Gold Fields is expanding as prices soar. Gold rose to a record $1,488.18 an ounce in London today as faster inflation and a weaker dollar boosts demand for the metal. Tarkwa and Damang made up about a fifth of Gold Fields' 3.5 million ounces of production in 2010 and were its lowest-cost mines in Africa.
"It's a great deal," Leon Esterhuizen, an analyst at RBC Capital Markets, said from London today. "They're buying about 5 per cent additional production with about 5 per cent of their market value." The deal could boost Gold Fields' quarterly adjusted earnings per share by about 10 per cent, he said.
The company, based in Johannesburg, is also increasing its stake in its Peruvian unit, Gold Fields La Cima S.A.A., with a bid for the 8 per cent it doesn't own scheduled to close on April 20, Chief Executive Officer Nick Holland said yesterday.
Gold Fields declined 0.6 per cent to 122 rand by the 5 p.m. close of Johannesburg trading.
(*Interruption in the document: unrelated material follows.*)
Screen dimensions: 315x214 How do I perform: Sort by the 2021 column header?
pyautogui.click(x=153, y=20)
Iamgold slumped 8.7 per cent to C$19.27 at 4:18 p.m. in Toronto, the biggest decline since Dec. 17, 2009. The government of Ghana owns 10 per cent of each of the mines, as required under domestic law.
Iamgold is also seeking majority stakes in assets, and said in February it will be able to use the proceeds from selling minority holdings to achieve that goal.
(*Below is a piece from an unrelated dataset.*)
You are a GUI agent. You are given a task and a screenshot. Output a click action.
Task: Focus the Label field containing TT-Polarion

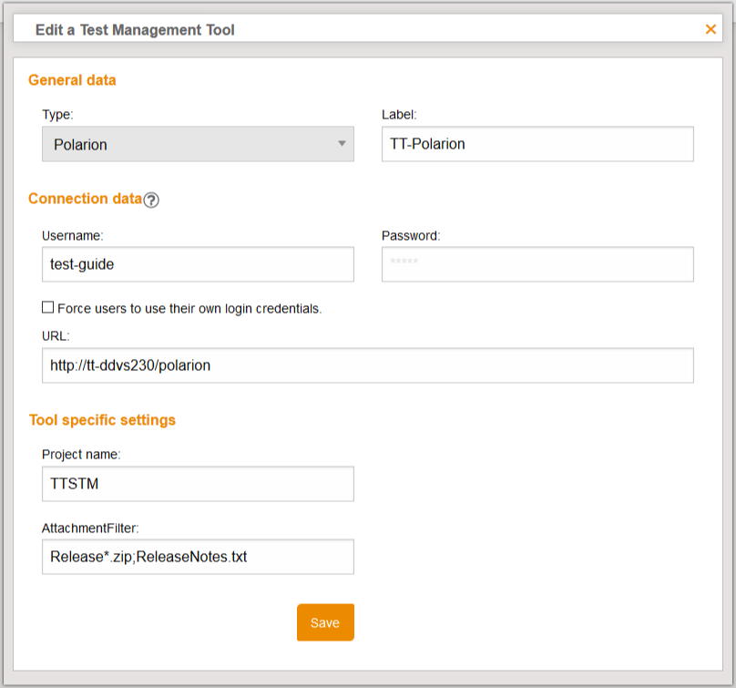click(537, 144)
"Upon completion of this transaction, we will have more than 1 billion dollars in cash, cash equivalents and gold bullion," CEO Steve Letwin said in a separate statement. "This sale is the first of several strategic initiatives."
The deal gives Gold Fields an additional 181,000 ounces of annual production at a cash cost of about $540 an ounce and 2.1 million ounces of reserves at about $302 an ounce, Holland said. It will be funded with $500 million of an unused offshore facility and about $160 million of the company's cash, Chief Financial Officer Paul Schmidt said.